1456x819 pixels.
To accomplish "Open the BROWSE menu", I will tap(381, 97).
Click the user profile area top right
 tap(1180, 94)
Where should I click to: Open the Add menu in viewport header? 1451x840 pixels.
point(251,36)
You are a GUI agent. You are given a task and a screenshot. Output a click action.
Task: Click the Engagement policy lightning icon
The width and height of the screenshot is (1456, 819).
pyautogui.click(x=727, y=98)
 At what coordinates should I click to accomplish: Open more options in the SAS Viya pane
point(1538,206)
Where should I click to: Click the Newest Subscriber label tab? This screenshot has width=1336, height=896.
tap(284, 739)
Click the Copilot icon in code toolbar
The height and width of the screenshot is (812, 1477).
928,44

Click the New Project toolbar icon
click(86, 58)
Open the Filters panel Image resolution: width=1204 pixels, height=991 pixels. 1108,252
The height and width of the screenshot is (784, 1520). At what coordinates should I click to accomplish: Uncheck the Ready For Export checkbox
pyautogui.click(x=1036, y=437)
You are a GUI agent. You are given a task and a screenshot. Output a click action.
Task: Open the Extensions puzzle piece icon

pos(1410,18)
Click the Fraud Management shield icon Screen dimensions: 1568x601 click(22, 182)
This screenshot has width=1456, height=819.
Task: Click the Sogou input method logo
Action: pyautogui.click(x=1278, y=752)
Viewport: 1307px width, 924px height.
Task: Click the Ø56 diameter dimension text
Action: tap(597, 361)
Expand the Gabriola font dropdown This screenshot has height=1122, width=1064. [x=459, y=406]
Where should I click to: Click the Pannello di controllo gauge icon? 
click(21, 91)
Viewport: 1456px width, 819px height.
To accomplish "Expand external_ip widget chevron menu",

---------------

Once the line that contains "Click the Fraud" is found, please give it again exactly, along with each line that comes after it, through the last line of the entries.

Click the Fraud Management shield icon Screen dimensions: 1568x601 click(22, 182)
This screenshot has width=1456, height=819.
Task: Click the Sogou input method logo
Action: pyautogui.click(x=1278, y=752)
Viewport: 1307px width, 924px height.
Task: Click the Ø56 diameter dimension text
Action: tap(597, 361)
Expand the Gabriola font dropdown This screenshot has height=1122, width=1064. [x=459, y=406]
Where should I click to: Click the Pannello di controllo gauge icon? 
click(21, 91)
Viewport: 1456px width, 819px height.
To accomplish "Expand external_ip widget chevron menu",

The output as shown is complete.